Bernadine Coles Gines
A native of Virginia,
Bernadine Coles Gines earned a bachelors degree from Virginia State
College and an MBA from New York University in 1947. In 1954, she
became the first black woman to be certified as a CPA in the State of
New York. She and her sister, Ruth Coles Harris, were among the
very first black CPAs in the USA.
![Bernadine Gines](bernadine_gines.jpg)
READ WHAT THEY'RE SAYING ABOUT BERNADINE
COLES GINES:
Bernadine Gines Named Distinguished Alumnus
Bernadine Coles Gines featured in book about
African-American CPAs
Bernadine Coles Gines Highlighted in
Congressional Testimony
Bernadine Coles Gines Feted on Golden Anniversary as
CPA
Bernadine Coles Gines featured in Boston College
article
The Family of Bernadine Coles Gines
Bernadine Coles Gines' late husband was Richard Edward
Gines, born
in Kansas City, but who lived in New York City after World War
II. Bernadine Coles was born in Charlottesville,
Virginia, into a family
with a famous Virginia name and an interesting American genealogy. She
and her sister were daughters of Bernard and Ruth Coles. Their
paternal grandparents were Thornton and Annie Gamble Coles, both born
in about 1867 in the Charlottesville (then Albemarle County)
area. Thornton Coles was the son of John Coles, born a slave in
about 1845. John and his mother Agnes (born about 1815) served in
the household of John S. Coles in St. Anne's Parish, Albemarle County,
Virginia. John S. Coles was the grandson of Col. John Coles of
Virginia and the great-nephew of Col. Isaac Coles. He was the nephew
of Edward Coles. The Coles brothers, John and Isaac, were
the sons of John Coles, a wealthy and well-connected tobacco
planter. They were also that genealogical oddity, "double first
cousins, once removed" to Dolley Madison.
John S. Coles, who owned Bernadine's great-grandfather and
great-great-grandmother, was a major slaveowner in Albemarle County.

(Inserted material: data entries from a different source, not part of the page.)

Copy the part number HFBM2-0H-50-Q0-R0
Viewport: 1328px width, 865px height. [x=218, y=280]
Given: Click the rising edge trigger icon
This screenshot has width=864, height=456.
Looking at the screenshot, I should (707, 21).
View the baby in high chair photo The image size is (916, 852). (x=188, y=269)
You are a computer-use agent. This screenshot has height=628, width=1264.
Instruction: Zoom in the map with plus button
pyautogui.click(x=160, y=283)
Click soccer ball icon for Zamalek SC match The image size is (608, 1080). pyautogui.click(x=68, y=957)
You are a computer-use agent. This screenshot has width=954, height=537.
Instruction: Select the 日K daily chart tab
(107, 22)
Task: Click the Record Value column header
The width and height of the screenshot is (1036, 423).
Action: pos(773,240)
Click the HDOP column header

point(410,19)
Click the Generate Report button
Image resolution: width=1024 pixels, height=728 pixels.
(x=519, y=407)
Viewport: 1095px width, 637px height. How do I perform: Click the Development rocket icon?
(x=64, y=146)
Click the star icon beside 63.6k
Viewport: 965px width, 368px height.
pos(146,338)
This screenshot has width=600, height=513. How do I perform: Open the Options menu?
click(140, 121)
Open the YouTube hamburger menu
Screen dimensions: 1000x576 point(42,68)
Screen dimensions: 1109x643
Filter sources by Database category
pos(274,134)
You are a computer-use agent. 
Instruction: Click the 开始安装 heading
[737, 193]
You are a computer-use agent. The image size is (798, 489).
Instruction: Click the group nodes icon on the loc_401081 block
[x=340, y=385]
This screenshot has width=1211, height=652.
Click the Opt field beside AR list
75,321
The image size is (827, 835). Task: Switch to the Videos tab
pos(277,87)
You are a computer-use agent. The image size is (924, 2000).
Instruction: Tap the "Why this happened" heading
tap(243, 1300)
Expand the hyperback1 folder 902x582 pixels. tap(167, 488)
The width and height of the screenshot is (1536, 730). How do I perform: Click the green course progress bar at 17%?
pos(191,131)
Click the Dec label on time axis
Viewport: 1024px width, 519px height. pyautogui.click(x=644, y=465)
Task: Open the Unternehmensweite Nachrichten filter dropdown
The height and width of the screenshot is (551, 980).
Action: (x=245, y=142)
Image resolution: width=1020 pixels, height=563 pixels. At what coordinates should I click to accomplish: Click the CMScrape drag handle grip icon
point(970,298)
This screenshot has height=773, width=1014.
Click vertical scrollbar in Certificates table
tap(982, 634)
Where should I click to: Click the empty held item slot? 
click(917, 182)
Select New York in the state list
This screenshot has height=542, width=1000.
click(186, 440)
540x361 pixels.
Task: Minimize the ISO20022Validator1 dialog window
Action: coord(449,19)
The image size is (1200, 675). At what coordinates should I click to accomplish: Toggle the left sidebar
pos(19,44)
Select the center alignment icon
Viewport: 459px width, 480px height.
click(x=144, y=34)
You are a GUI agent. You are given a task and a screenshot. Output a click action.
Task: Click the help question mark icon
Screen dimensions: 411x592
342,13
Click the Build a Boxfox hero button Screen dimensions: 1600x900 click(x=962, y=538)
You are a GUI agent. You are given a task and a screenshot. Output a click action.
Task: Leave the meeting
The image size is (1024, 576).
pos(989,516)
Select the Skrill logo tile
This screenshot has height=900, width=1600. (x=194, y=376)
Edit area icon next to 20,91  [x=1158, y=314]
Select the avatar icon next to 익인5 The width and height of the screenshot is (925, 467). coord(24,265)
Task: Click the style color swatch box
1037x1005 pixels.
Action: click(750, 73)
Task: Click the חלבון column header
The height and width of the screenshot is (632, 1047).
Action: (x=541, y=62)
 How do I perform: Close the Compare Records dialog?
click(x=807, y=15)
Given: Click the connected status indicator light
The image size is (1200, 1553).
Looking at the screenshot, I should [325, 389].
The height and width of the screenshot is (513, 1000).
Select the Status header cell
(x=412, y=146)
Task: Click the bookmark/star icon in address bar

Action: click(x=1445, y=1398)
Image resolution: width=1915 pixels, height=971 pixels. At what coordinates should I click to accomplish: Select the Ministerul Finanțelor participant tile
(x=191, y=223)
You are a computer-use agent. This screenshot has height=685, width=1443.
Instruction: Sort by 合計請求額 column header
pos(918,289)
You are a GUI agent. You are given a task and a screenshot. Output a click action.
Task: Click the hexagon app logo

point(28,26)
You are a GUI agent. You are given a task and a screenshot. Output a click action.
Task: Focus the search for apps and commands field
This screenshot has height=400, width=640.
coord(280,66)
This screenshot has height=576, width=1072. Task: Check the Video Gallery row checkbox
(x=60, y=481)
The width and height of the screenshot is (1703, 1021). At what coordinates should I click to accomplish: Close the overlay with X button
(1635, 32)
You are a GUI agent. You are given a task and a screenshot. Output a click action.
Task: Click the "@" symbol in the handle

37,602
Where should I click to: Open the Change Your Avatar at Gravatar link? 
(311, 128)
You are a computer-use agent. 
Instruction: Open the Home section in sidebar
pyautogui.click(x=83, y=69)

Ironically, Isaac Coles had voted to abolish slavery when he served in
Congress. Likewise, Edward Coles was a very early proponent of
abolition. He freed all of his slaves upon moving to Illinois, became
that state's second governor, and helped establish the abolitionist
roots of the Republican Party. Coles County, Illinois, is named
for Edward Coles.
The history of the Coles name in Virginia since the early nineteenth
century is the complex, sometimes tragic, sometimes poignant,
ocassionally absurd, history of the relationship between blacks and
whites in America.
But today, blacks and whites share the distinction of the Coles name in
Virginia and Illinois and around the country. Doctors,
professors, writers, social activists, business people, artists, and
accountants [our personal favorite] have written the modern history of
the Coles family name, now without regard to race or "previous
condition of servitude." The accomplished Coles family member one
hears of in 2005 is just as likely to be black as white.